Costretta a vivere in una grotta, picchiata e abusata: condannati i genitori di una ragazza disabile di Taranto

Arriva dalla provincia di Taranto una terribile storia di violenze fisiche e morali e abusi sessuali ai danni di una minorenne disabile da parte del padre con la connivenza, concorso omissivo lo chiamano i giudici, della madre. I due, di 49 e 44 anni, sono stati condannati in tutti i gradi di giudizio rispettivamente a sei e quattro anni di reclusione per violenza sessuale e maltrattamenti in famiglia.

La sfortunata protagonista di questa terribile vicenda oggi ha 23 anni. È assistita da un curatore speciale che a processo si è costituita parte civile con l’avvocato Alessandra Tracuzzi. I due imputati dovranno risarcire la figlia con 300mila euro e una provvisionale, cioè un risarcimento immediato, di 50mila euro.

Le violenze, secondo quanto raccontano gli atti del processo, sono iniziate fin dalla tenera età e intorno ai quattordici anni la ragazzina è finita preda anche dei malati appetiti sessuali del padre, che già per qualunque motivo da anni la picchiava, privandola perfino del cibo. L’inchiesta è nata grazie alla segnalazione del dirigente della scuola frequentata dalla ragazzina, gravata da ritardo mentale, fin dal 2007.
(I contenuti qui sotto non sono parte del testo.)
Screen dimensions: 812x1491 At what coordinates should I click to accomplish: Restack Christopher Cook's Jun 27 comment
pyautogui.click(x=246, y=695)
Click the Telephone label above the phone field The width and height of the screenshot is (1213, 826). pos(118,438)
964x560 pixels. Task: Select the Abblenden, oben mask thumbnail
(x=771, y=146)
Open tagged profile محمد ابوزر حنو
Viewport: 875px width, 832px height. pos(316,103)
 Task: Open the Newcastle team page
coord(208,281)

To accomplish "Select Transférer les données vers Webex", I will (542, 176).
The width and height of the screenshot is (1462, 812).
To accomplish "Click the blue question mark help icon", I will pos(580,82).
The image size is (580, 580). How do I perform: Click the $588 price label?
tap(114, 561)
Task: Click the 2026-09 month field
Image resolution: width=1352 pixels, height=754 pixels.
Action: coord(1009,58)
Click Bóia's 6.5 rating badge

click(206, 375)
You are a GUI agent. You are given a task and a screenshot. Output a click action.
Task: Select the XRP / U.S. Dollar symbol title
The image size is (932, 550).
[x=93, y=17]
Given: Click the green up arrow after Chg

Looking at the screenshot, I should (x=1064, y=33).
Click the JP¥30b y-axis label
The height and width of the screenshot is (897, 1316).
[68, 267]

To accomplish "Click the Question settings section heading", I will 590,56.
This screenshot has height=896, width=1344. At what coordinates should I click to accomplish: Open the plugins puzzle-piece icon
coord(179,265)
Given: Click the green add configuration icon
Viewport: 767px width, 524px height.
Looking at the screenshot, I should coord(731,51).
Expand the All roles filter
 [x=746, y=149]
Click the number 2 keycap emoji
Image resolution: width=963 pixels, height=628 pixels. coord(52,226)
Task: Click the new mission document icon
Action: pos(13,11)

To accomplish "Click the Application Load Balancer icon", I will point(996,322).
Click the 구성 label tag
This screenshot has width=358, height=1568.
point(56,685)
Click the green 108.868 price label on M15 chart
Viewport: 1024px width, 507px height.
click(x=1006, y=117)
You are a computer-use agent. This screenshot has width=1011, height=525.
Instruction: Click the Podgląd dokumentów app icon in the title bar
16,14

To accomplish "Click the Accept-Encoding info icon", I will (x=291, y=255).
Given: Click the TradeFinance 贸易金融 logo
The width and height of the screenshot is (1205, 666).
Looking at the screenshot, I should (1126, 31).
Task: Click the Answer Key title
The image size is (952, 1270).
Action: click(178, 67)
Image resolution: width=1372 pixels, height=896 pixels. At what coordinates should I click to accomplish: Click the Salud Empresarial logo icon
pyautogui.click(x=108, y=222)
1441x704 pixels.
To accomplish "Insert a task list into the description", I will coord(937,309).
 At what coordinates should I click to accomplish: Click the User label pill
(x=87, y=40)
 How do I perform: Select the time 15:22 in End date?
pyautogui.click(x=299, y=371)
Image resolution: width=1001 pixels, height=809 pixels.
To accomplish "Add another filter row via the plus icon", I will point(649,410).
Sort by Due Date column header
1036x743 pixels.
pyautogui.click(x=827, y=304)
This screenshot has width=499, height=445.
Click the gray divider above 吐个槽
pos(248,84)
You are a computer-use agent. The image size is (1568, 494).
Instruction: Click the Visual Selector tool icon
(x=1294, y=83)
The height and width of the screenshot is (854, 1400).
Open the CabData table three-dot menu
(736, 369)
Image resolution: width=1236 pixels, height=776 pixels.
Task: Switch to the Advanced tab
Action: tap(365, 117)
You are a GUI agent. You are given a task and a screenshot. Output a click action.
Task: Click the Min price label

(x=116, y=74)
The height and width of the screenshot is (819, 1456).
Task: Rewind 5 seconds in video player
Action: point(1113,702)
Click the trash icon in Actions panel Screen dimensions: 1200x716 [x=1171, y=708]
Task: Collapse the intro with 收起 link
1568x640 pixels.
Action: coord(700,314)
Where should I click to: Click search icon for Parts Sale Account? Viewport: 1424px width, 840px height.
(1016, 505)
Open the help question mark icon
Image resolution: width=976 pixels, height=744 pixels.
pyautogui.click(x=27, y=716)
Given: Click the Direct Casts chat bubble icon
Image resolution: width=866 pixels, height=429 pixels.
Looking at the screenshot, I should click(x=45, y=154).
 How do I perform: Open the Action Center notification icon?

Gli investigatori della questura raccolsero le relazioni di assistenti sociali e insegnanti di sostegno. Furono proprio due insegnanti a cui la bimba era affidata a scoprire la sconvolgente realtà in cui viveva la piccola. Nel 2008 si recarono a casa sua e scoprirono che la famiglia viveva in pratica in una grotta, uno scantinato sotto all’abitazione dei nonni paterni (in un centro della provincia ionica) senza aria, luce e bagni, tra miasmi nauseabondi. Le insegnanti notarono anche una sessualizzazione precoce nella bimba. Quelle poche volte che andava a scuola, la bimba ci arrivava malnutrita, sporca e maleodorante e manifestava sempre più comportamenti disadattivi. Nel 2014, quando la ragazzina frequentava le scuole medie, aveva confessato a un’insegnante che il padre da anni la maltrattava. Disse che per ogni scusa lui prendeva a insultarla, la strattonava dai capelli, le piegava il braccio dietro alla schiena, la percuoteva con uno zoccolo di legno. Durante i colloqui la minore sembrava terrorizzata. Seduta dalla parte degli insegnanti chiedeva protezione dal padre. A novembre del 2014, poi, parlando di riproduzione, la ragazzina aveva chiesto all’insegnante se avesse potuto avere un bambino da suo padre.

In un colloquio, registrato dalla professoressa, aveva pregato la stessa di non «dire al Comune delle mazzate» altrimenti sarebbe stata picchiata di nuovo. Il padre, raccontano le sentenze, scoprì delle confidenze e dopo aver pestato per l’ennesima volta la ragazzina, la costrinse a scrivere una lettera in cui ritrattava il suo racconto. Dopo essersi chiusa in se stessa per mesi, a marzo del 2015 la ragazzina ha chiesto all’insegnante di aiutarla ad andare a vivere dalla nonna. «Se io parlo – ha detto – mio padre mi prende a mazzate e brucia le mie cose». E ancora, parlando di sesso, aveva spiegato di aver visto riviste e filmati sul tema con papà e i suoi amici. Nel 2016, nel corso di un drammatico incidente probatorio davanti al giudice Pompeo Carriere, la vittima ancora minorenne ha raccontato che il padre «faceva con lei quello che doveva fare con la mamma». Nel corso del processo il padre orco non ha mai risposto alle domande dei giudici. Corte d’appello e cassazione hanno confermato il verdetto. I due ex genitori, a pena espiata, non potranno avvicinarsi a luoghi frequentati da minori.